I don't see avarice in terms of not wanting to share knowledge or ideas, (I think 5s are very keen on expressing them) but rather in terms of sharing time and focus. 

Again, I don't criticize your desire, but I think sexual instinct is *essentially judgement.* Why? Well, because for instance we judge physical appearance, and there seem to be 'universal' physical facial attributes where men and women have a preference for, like symetry. We are not hardcoded to accept our mating-partner unconditionally. We are even hardcoded not to take it for granted. We even appear to be hardcoded that if what we desired was too easily within reach or gratified, we may shift our desire to something more challenging. 

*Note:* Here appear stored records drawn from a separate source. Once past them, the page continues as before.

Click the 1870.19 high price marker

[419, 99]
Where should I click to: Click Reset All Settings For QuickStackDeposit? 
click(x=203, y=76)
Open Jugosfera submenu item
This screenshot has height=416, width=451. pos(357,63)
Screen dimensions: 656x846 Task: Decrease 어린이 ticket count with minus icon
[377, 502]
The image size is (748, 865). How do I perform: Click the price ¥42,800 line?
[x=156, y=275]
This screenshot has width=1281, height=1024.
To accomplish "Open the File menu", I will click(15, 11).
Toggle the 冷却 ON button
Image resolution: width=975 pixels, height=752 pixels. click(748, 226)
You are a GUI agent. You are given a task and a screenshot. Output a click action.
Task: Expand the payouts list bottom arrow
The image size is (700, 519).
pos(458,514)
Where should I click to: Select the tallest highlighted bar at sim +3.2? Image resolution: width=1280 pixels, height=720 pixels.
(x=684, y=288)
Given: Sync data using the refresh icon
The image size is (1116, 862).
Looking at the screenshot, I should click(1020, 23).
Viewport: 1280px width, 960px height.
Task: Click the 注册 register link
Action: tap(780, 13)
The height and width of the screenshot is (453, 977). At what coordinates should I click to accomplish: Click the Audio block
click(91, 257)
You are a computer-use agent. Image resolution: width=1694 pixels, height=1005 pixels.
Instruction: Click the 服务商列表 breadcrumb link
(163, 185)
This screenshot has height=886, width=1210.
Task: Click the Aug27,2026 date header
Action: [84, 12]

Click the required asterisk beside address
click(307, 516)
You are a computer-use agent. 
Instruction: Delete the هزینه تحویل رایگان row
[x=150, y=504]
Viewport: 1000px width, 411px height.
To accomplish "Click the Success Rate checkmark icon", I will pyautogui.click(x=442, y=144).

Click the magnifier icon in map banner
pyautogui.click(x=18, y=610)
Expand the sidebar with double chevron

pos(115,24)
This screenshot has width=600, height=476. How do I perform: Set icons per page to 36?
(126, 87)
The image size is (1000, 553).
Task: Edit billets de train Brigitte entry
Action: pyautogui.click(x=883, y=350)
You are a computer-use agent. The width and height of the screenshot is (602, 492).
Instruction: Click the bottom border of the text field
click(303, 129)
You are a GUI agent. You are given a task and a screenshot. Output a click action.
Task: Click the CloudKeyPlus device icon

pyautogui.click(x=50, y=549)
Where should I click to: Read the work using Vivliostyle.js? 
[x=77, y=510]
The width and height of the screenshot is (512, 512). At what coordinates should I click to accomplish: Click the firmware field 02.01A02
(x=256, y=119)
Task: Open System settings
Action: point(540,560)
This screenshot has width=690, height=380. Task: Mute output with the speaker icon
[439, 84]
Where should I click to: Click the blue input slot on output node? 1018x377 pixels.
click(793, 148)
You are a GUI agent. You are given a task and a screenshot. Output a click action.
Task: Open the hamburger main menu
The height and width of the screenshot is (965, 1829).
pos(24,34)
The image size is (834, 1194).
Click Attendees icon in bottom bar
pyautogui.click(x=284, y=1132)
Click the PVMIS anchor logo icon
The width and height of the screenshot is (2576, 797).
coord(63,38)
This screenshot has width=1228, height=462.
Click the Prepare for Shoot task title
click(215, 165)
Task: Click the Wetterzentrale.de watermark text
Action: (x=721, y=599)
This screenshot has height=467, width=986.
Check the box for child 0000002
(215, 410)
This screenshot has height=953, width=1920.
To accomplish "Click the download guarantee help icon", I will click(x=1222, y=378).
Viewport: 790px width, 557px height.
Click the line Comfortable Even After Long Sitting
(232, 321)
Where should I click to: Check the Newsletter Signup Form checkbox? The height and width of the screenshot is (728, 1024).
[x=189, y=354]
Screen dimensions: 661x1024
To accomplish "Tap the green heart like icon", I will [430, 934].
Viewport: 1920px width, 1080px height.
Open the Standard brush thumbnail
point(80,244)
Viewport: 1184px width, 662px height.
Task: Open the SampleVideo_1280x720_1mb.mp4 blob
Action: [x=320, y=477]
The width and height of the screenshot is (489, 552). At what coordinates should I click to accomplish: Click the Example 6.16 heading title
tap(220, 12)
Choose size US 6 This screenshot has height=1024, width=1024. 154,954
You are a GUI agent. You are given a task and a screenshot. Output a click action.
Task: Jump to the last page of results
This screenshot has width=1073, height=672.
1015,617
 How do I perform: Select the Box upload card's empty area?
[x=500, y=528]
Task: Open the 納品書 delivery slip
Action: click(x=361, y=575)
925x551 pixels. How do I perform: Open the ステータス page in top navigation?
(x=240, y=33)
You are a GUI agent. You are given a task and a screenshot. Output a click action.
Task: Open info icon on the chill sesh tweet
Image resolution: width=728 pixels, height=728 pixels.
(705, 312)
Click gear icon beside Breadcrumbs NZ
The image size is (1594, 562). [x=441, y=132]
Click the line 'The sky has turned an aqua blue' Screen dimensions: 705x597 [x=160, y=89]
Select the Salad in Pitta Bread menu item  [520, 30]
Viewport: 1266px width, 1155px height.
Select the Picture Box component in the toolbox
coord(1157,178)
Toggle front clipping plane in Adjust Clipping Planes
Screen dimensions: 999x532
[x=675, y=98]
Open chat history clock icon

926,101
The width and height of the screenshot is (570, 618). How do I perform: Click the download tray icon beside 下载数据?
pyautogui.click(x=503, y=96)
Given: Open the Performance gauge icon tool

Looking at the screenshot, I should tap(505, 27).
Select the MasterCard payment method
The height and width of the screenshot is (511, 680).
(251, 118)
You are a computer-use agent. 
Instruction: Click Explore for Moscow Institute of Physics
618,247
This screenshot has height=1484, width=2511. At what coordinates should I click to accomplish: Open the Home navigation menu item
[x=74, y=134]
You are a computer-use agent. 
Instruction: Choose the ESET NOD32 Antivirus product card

> The thing with dopamine, though, is that it's a little...temperamental.If you overindulge in the reward in question, for instance, less dopamine might be released when you obtain it: it's as if the body has subconsciously learnt that the prize is a dead certainty, and there’s no need for biochemical meddling to promote reward-seeking behavior.
> Bad Boys, Bad Brains | Psychology Today





LeaT said:


> You have to prove how this is "cleaving a totem" though.


I mean this: 


LeaT said:


> I think there's a fine line to draw here between what I desire and what is actually realistic. Do I realize that my desire is unrealistic? Yes. Does it mean I desire it any less? No. I think most people at some level desire a person to love them in a way that is unrealistic but it doesn't mean the desire is any less real or unrealistic in itself. *But if you disagree with how Naranjo defines the subtypes, then there's not much to discuss because I think again, I am just going to refer to Naranjo *and how he says that the sexual 5 longs after a person that does not exist. It is Naranjo that made me rethink my subtype orientation because I could not relate to other sources explaining the sexual 5 until I listened to Naranjo and I realized what he is saying rings far more true than sp.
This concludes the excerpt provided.